Nous la ferions beaucoup plus copieuse et nous en assurerions le service régulier, le service gratuit, non seulement aux Délégués Départementaux et responsables de commissions mais à la masse de nos travailleurs les plus actifs, au total peut-être 5 ou 600 — ce qui constitue un chantier unique dans la pédagogie mondiale. Nous y donnerons les comptes rendus de travail des commissions, les textes d’enquêtes, des questionnaires, et aussi les comptes rendus d'expériences et les essais qui pour diverses raisons ne peuvent trouver place dans L'Educateur.

Nous demandons dès ce jour aux camarades qui désirent travailler dans l’une des diverses branches de l’ICEM de nous écrire en nous disant leurs préférences. Nous organiserons dans le détail le travail commun.

Le service sera supprimé aux camarades qui ne manifesteront aucune activité.

Notre chronique paraîtra tous les quinze jours environ sur un nombre de pages variable selon les besoins.

Les dossiers de l'Ecole Moderne

2°. - Nos BENP (Brochures d’Education Nouvelle Populaire) ont joué pendant vingt ans un rôle décisif dans la diffusion de nos techniques. Nombreux sont les camarades qui nous disent encore aujourd’hui tout ce qu’ils en ont tiré pour la pratique efficiente de notre pédagogie.

Or, ces brochures (nous y avons 80 titres) étaient quelque peu démodées parce que imprimées pauvrement, à la mode d'avant-guerre. Et le prix en était trop bas pour la vente en librairies (0,25 F).

D’ailleurs, l’incendie d’il y a deux ans les a détruites presque en totalité.

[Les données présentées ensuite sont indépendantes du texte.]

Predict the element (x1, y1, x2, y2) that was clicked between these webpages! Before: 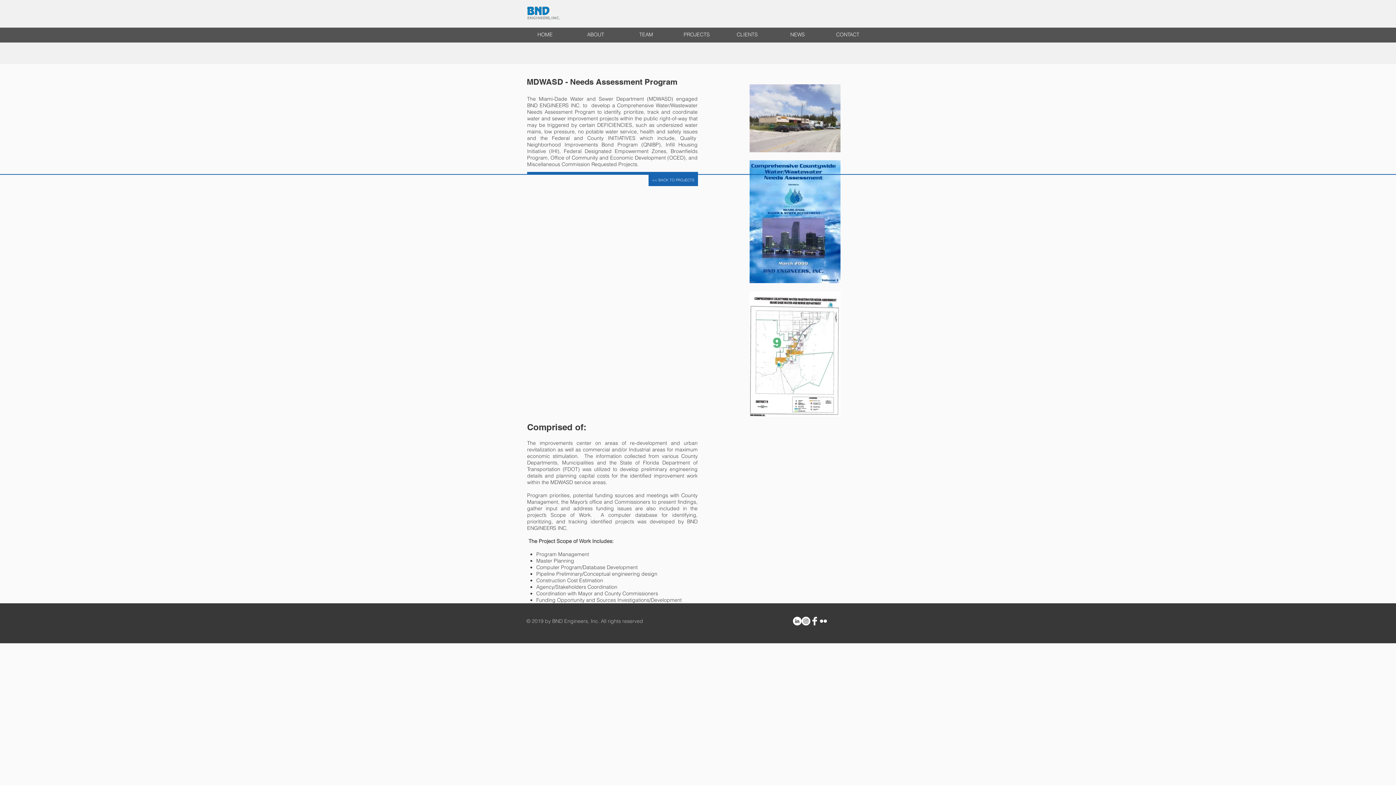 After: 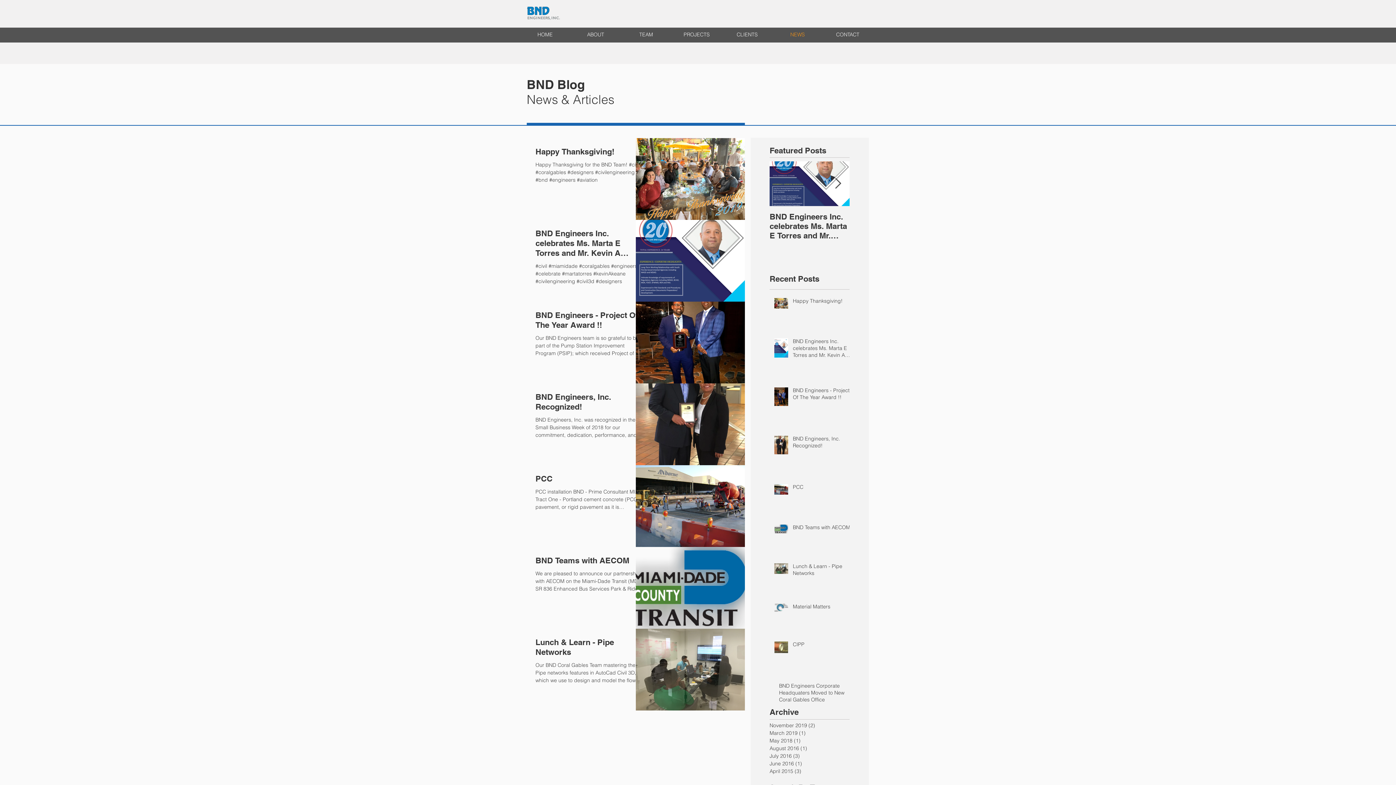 Action: bbox: (772, 30, 822, 39) label: NEWS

Notre collection Bibliothèque de l’Ecole Moderne était, dans notre esprit, destinée à remplacer nos BENP. Mais l’édition telle que nous l’avons conçue est trop chère pour de vraies brochures de travail, de sorte que nous y étudions un certain nombre de problèmes pédagogiques mais que nous n’y abordons pas le côté vraiment technique : imprimerie, limographe, travail dans les différents cours, calcul vivant, expériences et observations scientifiques, etc...

Notre collection BEM est nécessaire. Nous devons la continuer mais il nous faut sortir une série de brochures « populaires » qui seront comme un bilan de tous les travaux qui, à même les classes, nous ont conduits où nous nous trouvons. Il nous suffira souvent de puiser dans les anciennes BENP et dans nos riches collections d'Educateurs pour offrir aux nouveaux venus une documentation de tout premier choix.

A partir de ce numéro nous publierons tous les mois, en supplément de L'Educateur une brochure de 12 à 16 pages, illustrée si possible, que les abonnés à L'Educateur recevront gratuitement en encart et qui sera ensuite mise en vente au prix modique de 1 F.

Les nouveaux venus auront ainsi, à bas prix, l’aliment simple et pratique dont ils ont besoin, ce qui facilitera aussi la tenue de nos stages et l’organisation de nos cours par correspondance. Nous comptons étudier ainsi : Exploitation des textes libres - classes uniques - classes de villes - maternelles - Comment je pratique dans ma classe aux divers cours - Les techniques d’illustration, etc...

Nous croyons avoir trouvé ainsi une solution à ce problème délicat qui se posait à nous : nécessité de ne pas faire piétiner nos lecteurs et nos ouvriers - et pourtant nécessité aussi d’offrir aux nouveaux venus les documents et outils fruits de notre longue expérience.

C.F.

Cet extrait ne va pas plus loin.